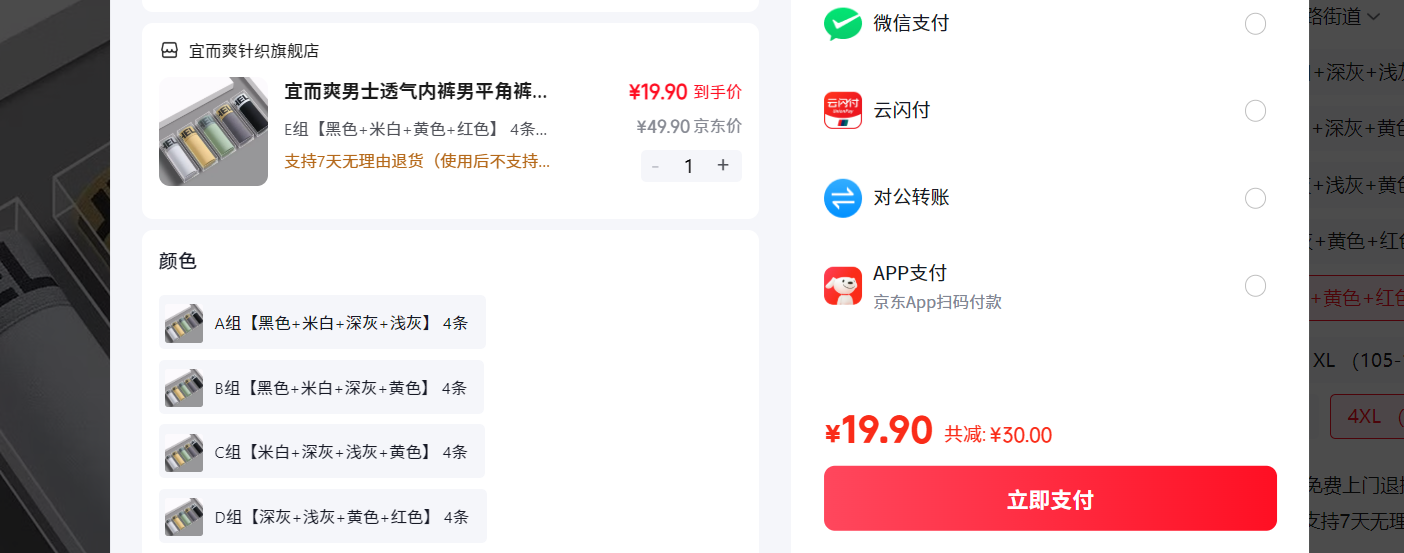Screen dimensions: 1404x553
Task: Select the 微信支付 radio button
Action: (1255, 24)
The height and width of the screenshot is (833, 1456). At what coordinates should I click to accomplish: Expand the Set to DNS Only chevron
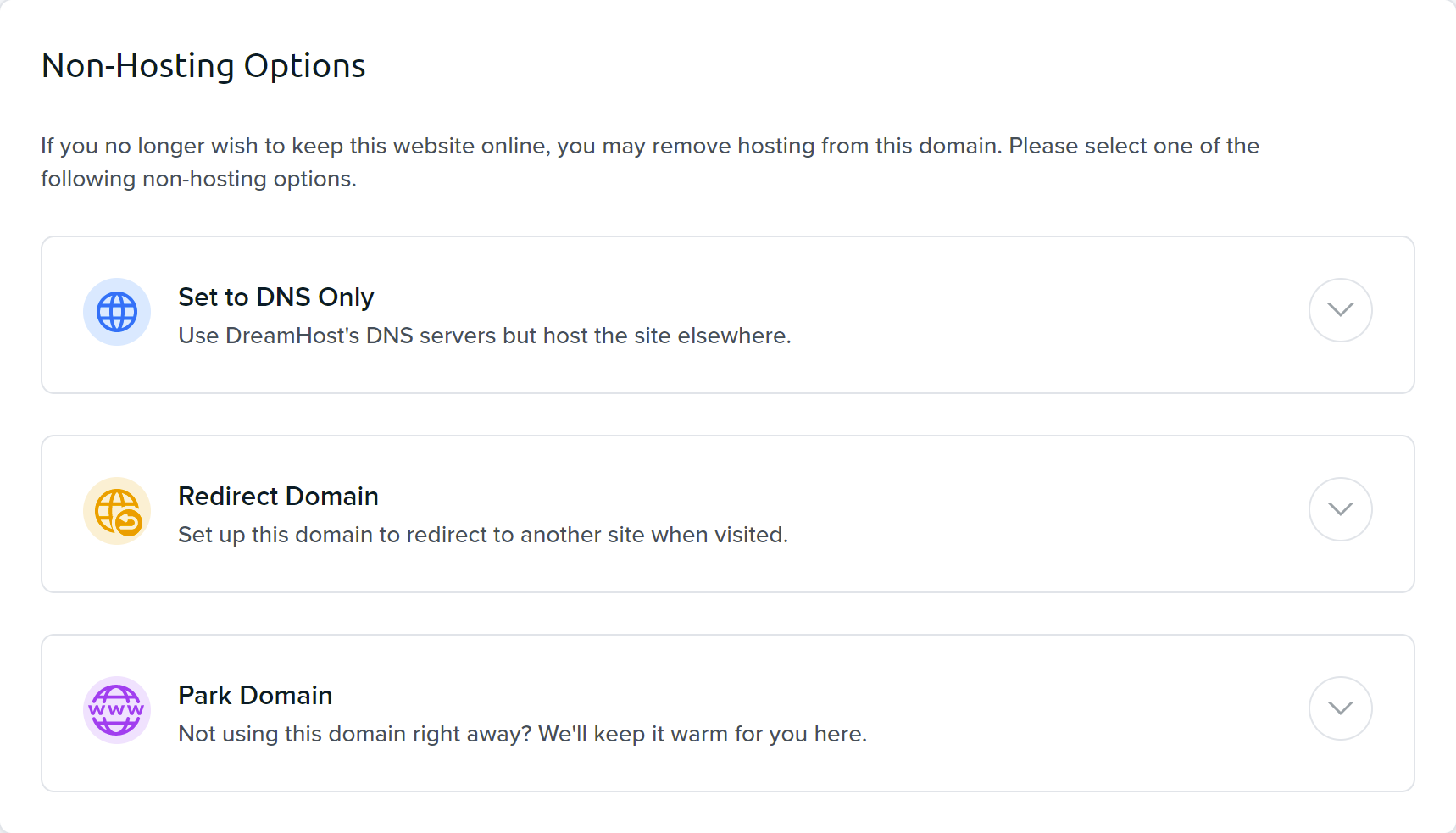pyautogui.click(x=1340, y=310)
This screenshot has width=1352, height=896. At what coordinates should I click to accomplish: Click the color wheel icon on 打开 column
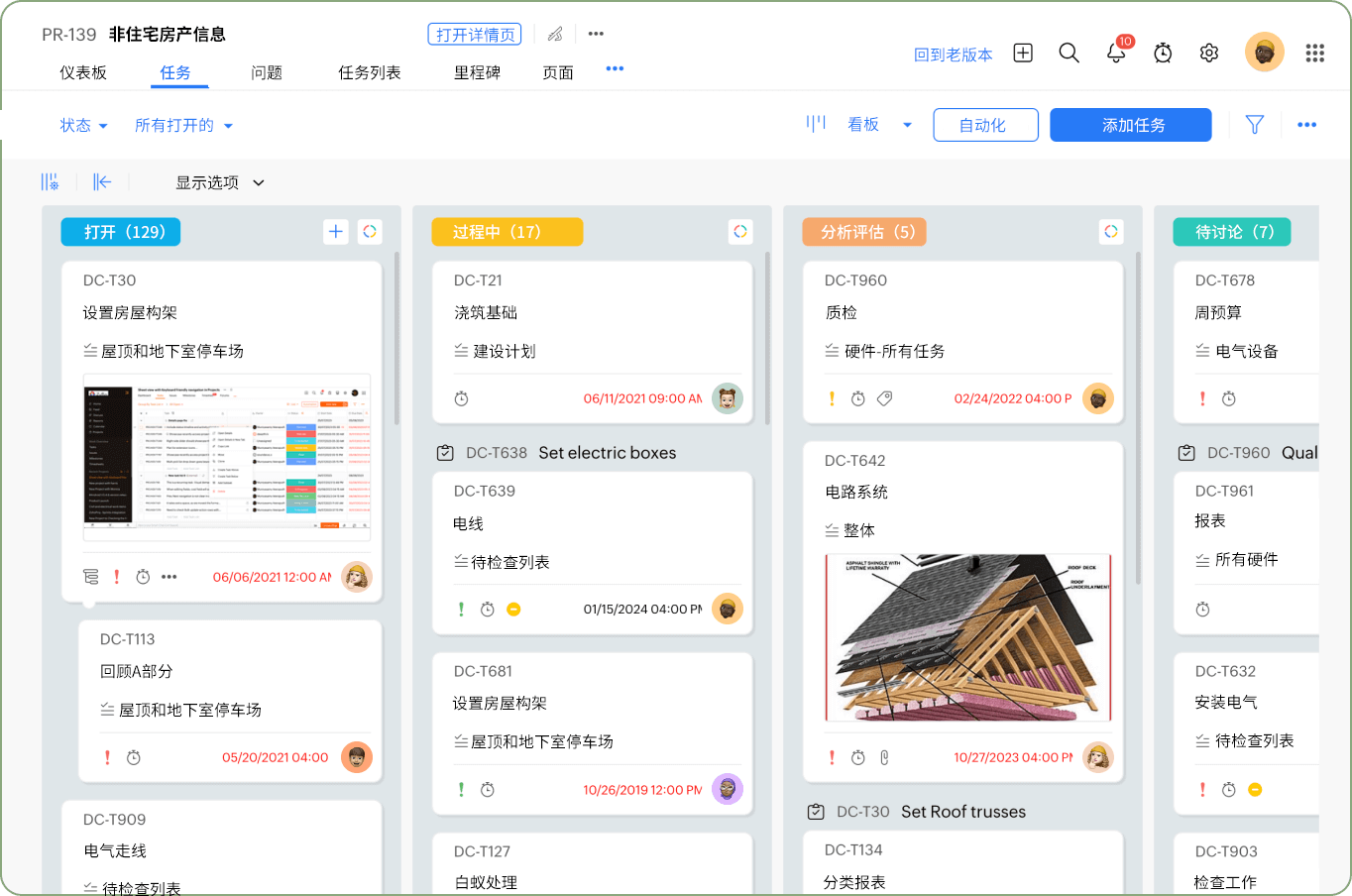point(370,231)
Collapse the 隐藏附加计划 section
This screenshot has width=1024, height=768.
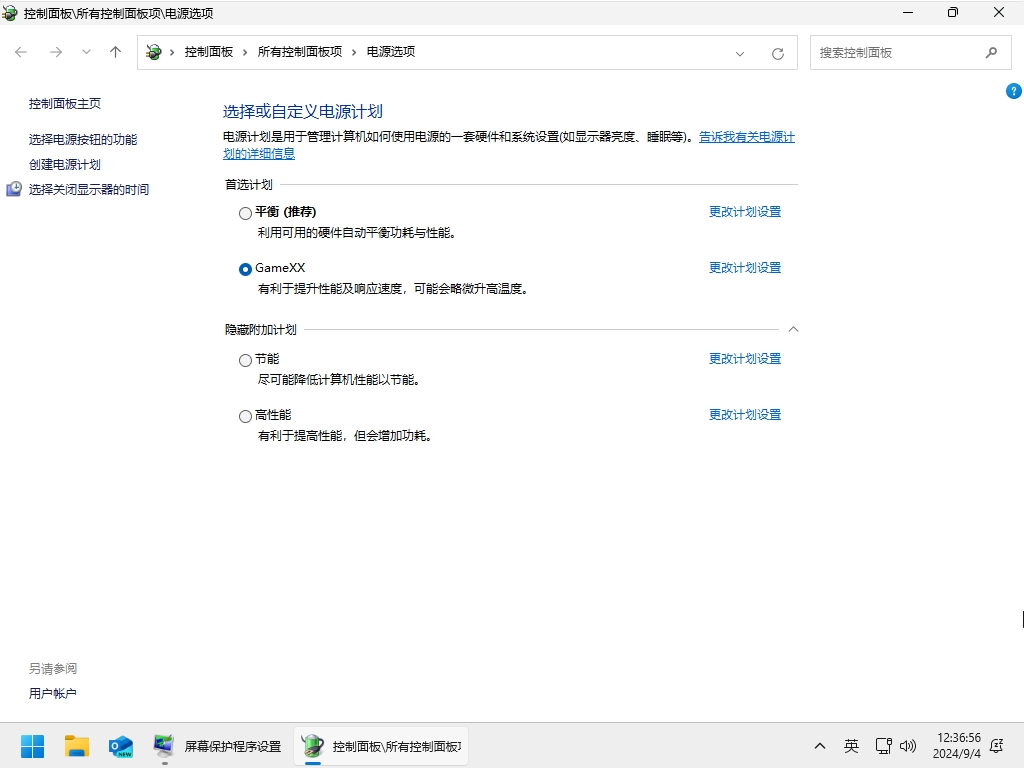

________________

REQUIRED WORK
All lines from the one containing "The height and" through the end of the entries, both ends included, should be written out exactly, with no pictures.

FINAL ANSWER
The height and width of the screenshot is (833, 1456). At what coordinates should I click to accomplish: Expand the Set to DNS Only chevron
pyautogui.click(x=1340, y=310)
This screenshot has width=1352, height=896. At what coordinates should I click to accomplish: Click the color wheel icon on 打开 column
point(370,231)
Collapse the 隐藏附加计划 section
This screenshot has width=1024, height=768.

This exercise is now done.